Fū or kaze, meaning “Wind”, represents things that grow, expand, and enjoy freedom of movement. Aside from air, smoke, and the like, fū can in some ways be best represented by the human mind. As we grow physically, we learn and expand mentally as well, in terms of our knowledge, our experiences, and our personalities. Fū represents breathing, and the internal processes associated with respiration. Mentally and emotionally, it represents an “open-minded” attitude and carefree feeling. It can be associated with will, elusiveness, evasiveness, benevolence, compassion, and wisdom.
Kū or sora, most often translated as “Void”, but also meaning “sky” or “Heaven”, represents those things beyond our everyday experience, particularly those things composed of pure energy. Bodily, kū represents spirit, thought, and creative energy. It represents our ability to think and to communicate, as well as our creativity. It can also be associated with power, creativity, spontaneity, and inventiveness.
Kū is of particular importance as the highest of the elements. In martial arts, particularly in fictional tales where the fighting discipline is blended with magic or the occult, one often invokes the power of the Void to connect to the quintessential creative energy of the world. A warrior properly attuned to the Void can sense their surroundings and act without thinking, and without using their physical senses.
All the Go Gyo no Kata techniques should include the application of defenses against each of the elements as well as how to enter each element yourself. Practice accuracy, flow, and power, always keeping the element in mind and feeling. Each kata should look and feel differently. The five elements of nature also refer to the idea of concealment and enduring life. We must learn how to endure disease, aging, and injury of not just our body, but also our hearts and minds. Another principle to keep in mind while practicing is to keep your energy at your center or Hara, which is just below your navel.

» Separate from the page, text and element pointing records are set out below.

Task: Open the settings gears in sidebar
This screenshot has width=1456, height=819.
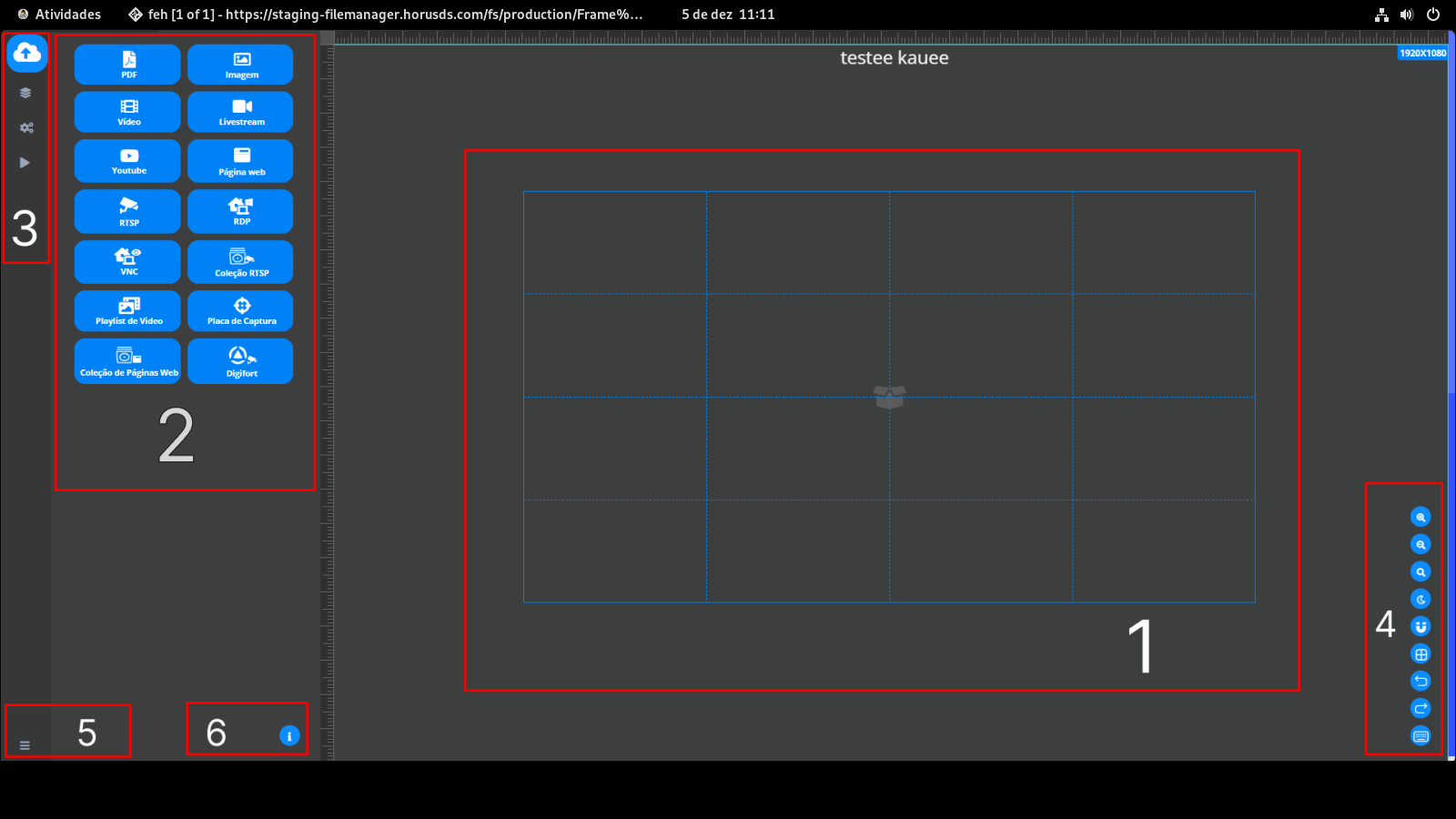Action: pos(26,128)
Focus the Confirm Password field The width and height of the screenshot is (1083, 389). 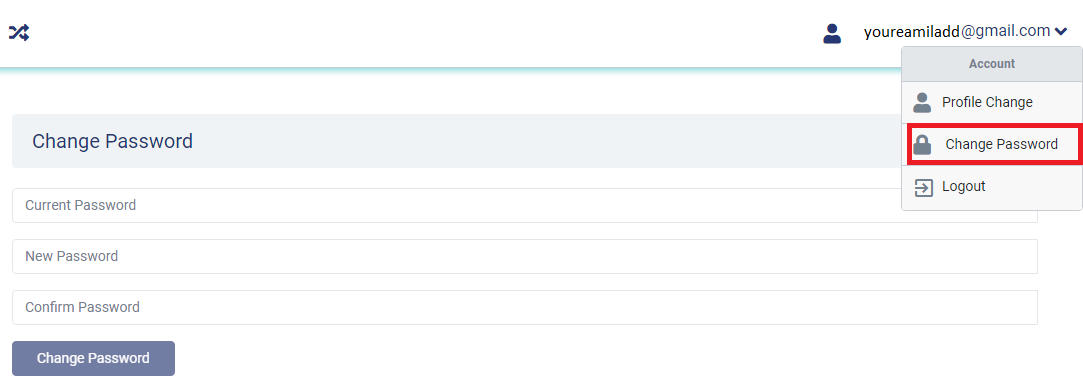point(525,307)
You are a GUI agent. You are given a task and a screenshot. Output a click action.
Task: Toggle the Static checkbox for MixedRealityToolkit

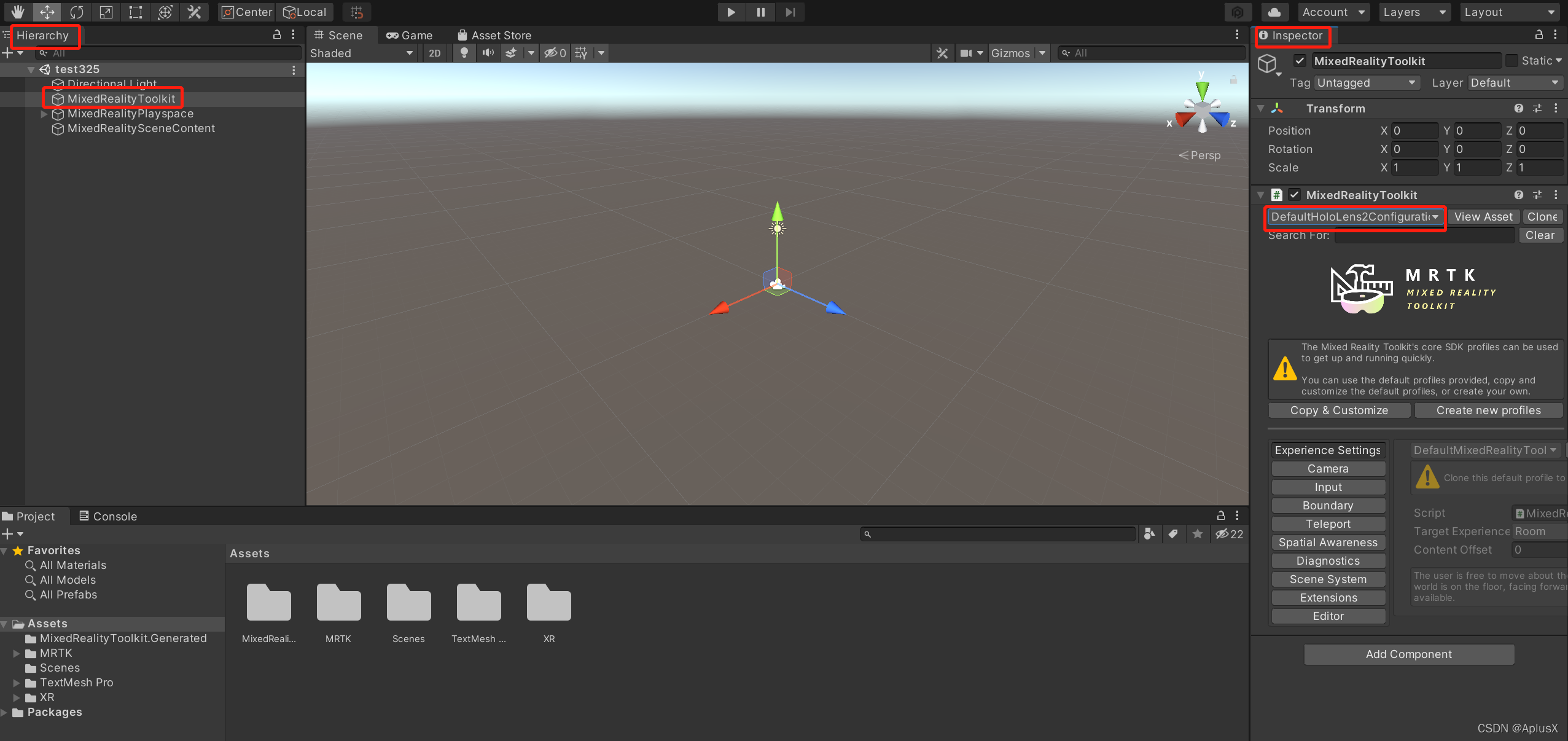point(1512,60)
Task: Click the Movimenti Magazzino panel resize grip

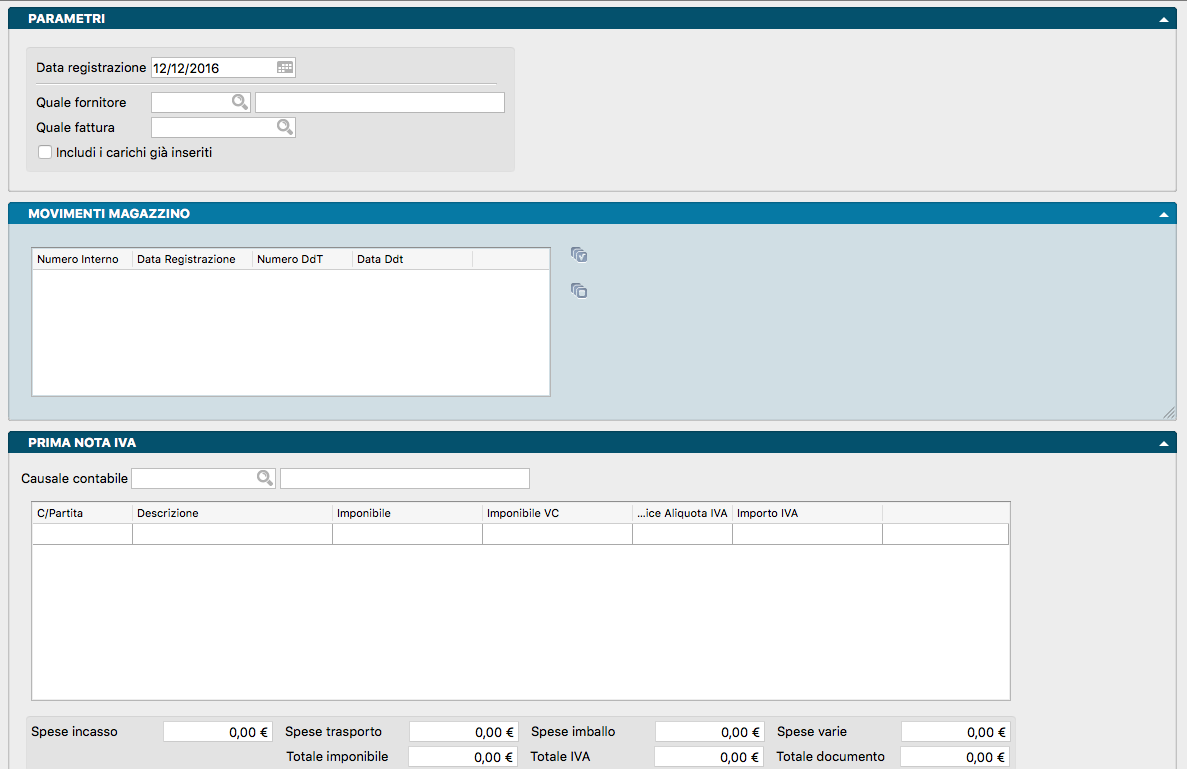Action: click(1168, 412)
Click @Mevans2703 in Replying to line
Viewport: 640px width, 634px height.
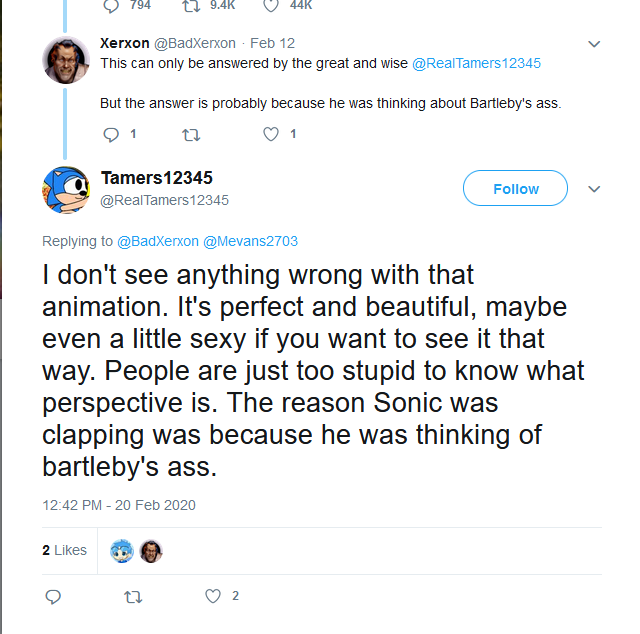[251, 241]
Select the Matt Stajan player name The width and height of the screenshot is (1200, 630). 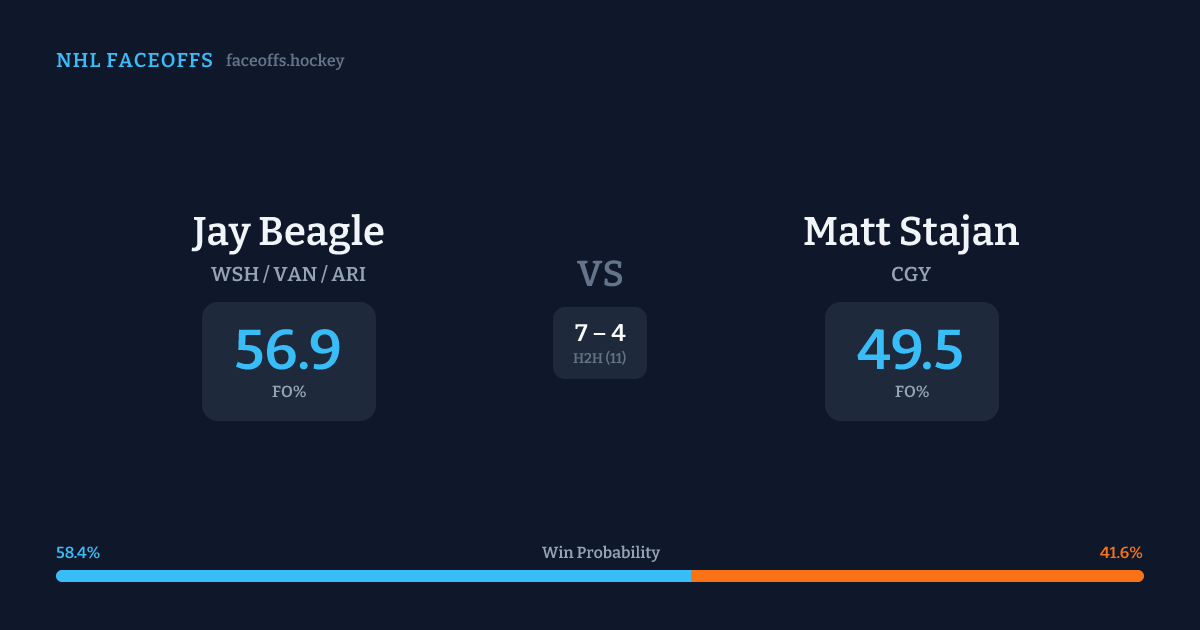911,232
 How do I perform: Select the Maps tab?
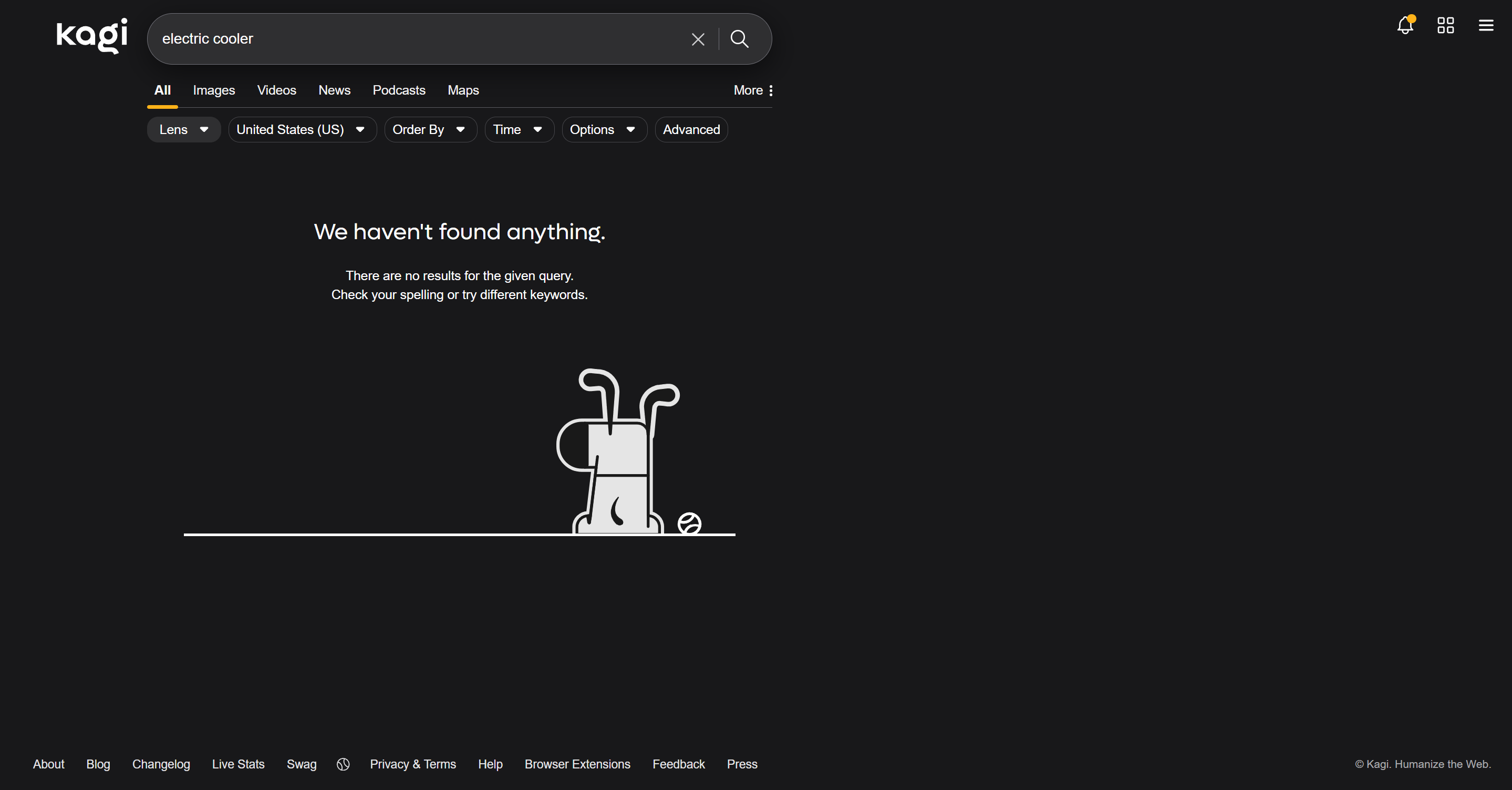[463, 90]

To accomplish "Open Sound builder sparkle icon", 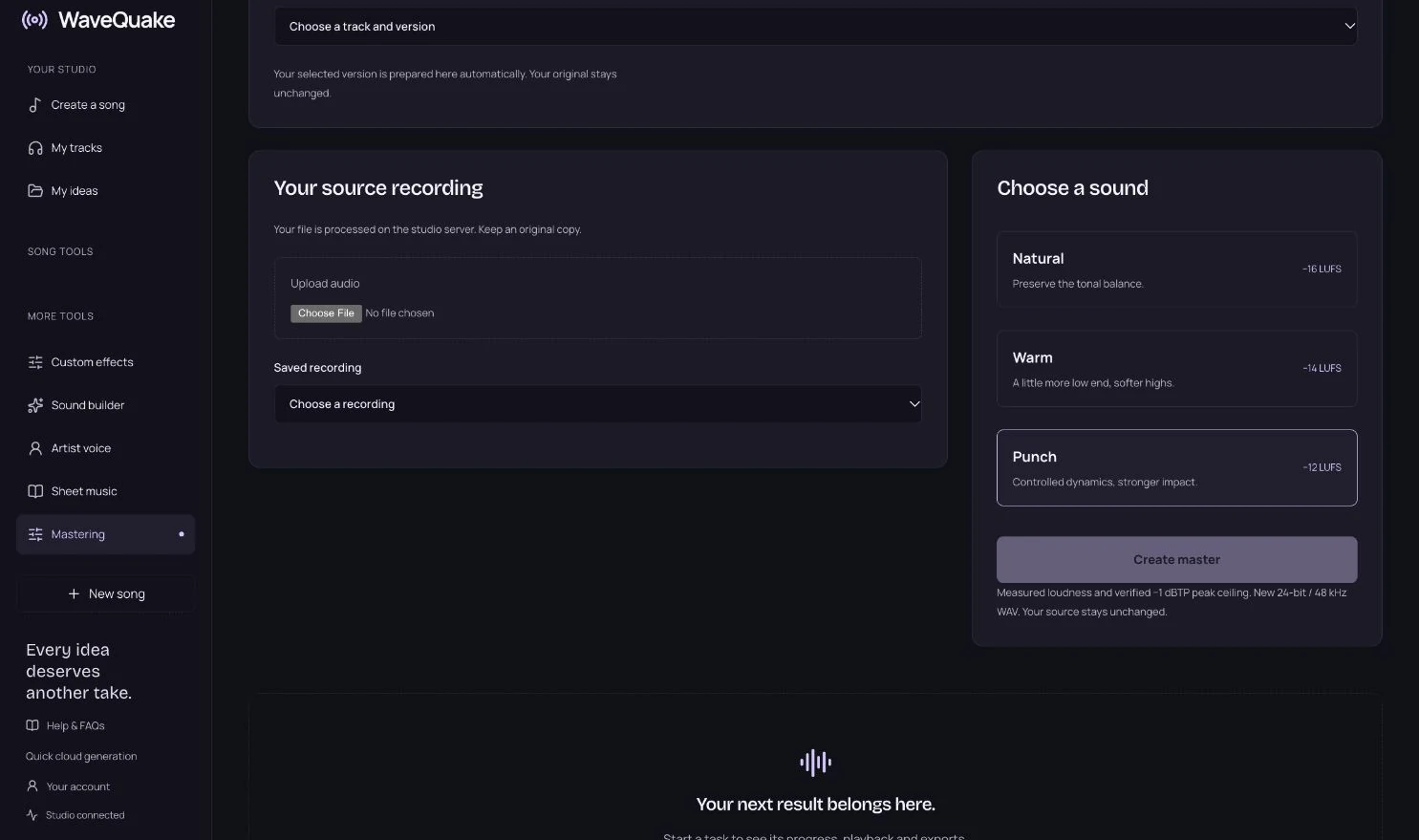I will click(x=35, y=405).
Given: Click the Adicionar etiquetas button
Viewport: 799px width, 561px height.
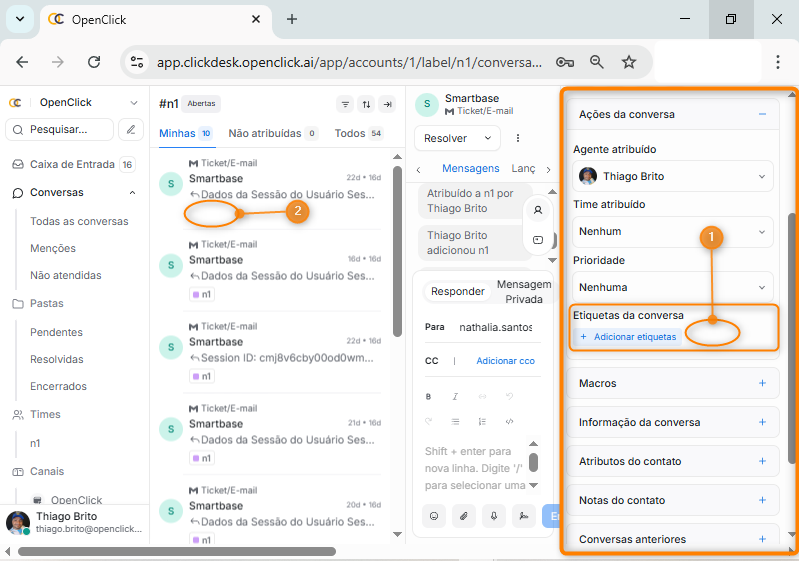Looking at the screenshot, I should [628, 337].
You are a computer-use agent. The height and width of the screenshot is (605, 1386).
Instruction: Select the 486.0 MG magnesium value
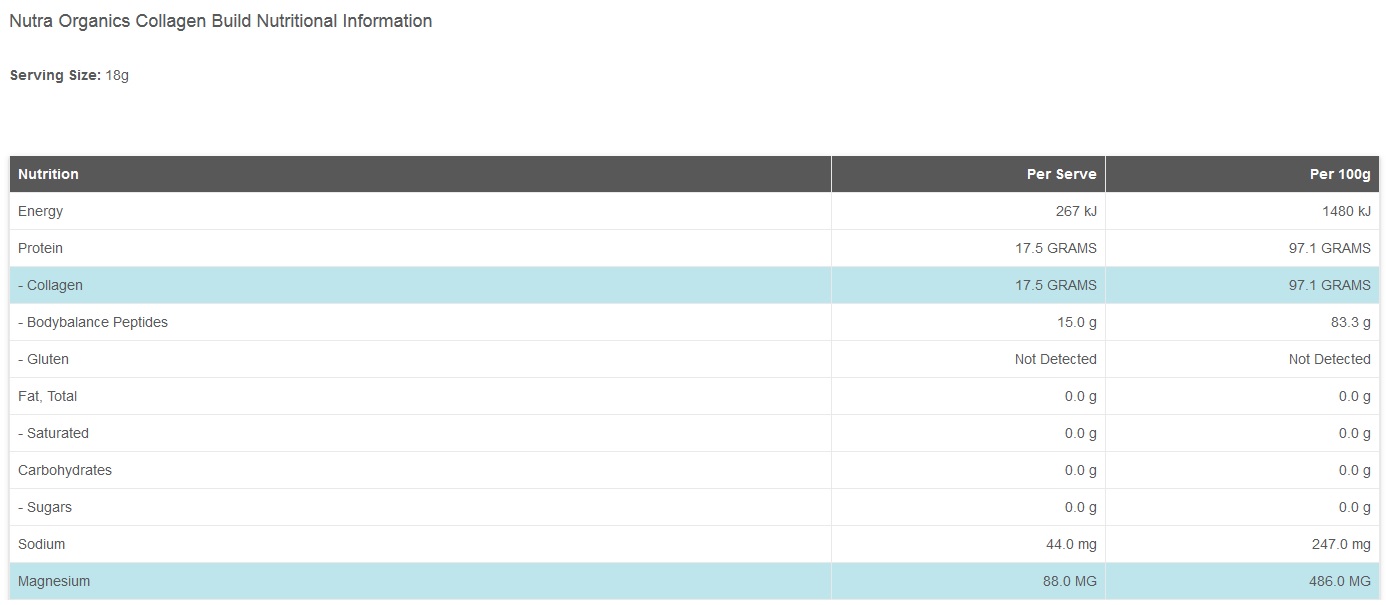(1339, 581)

Reserve some of your strength at the top of your head. Keep your chest relaxed and use your back to spring forward. Keep your elbows down and shoulders relaxed. Make sure you are able to shift levels quickly.
Even if your vital life force (Ki) may be insubstantial, your spirit should remain substantial. Always coordinate the movements of your upper and lower body.
In the godai system, the thumb is used to symbolize/represent Void/Sky (Power, Creativity); the index finger is associated with elemental Wind [Air], (Will, Wisdom); the middle finger, with elemental Fire (Passion, Aggression); the ring finger – elemental Water (Emotion, Adaptability); and the little finger with elemental Earth (Stability, Physicality).
It is understood that – as well as gaining elemental energy-power from food, drink, heat, sunlight, etc, etc – we are all born with specific levels of energy-power of each of the five elements: ‘original’ elemental energy-power; but as a result of trauma, shock, negative experiences, etc, we can ‘lose’ some of our ‘original’ five-elemental energy-power – it can become depleted, suppressed, repressed, inhibited, etc.
To remedy this situation, various spiritual and therapeutic practices have arisen which focus on the retrieving/reclaiming of one’s ‘original’ or ‘pre-natal’ elemental energy-power, as well as for elemental balancing/nurturing.
Through retrieval, balancing and nourishing, we strengthen and develop our five-elemental energy-power and it is by so doing that we can come to better manipulate and direct the five-element energy-power of Heaven & Earth to favorable effect in our daily lives.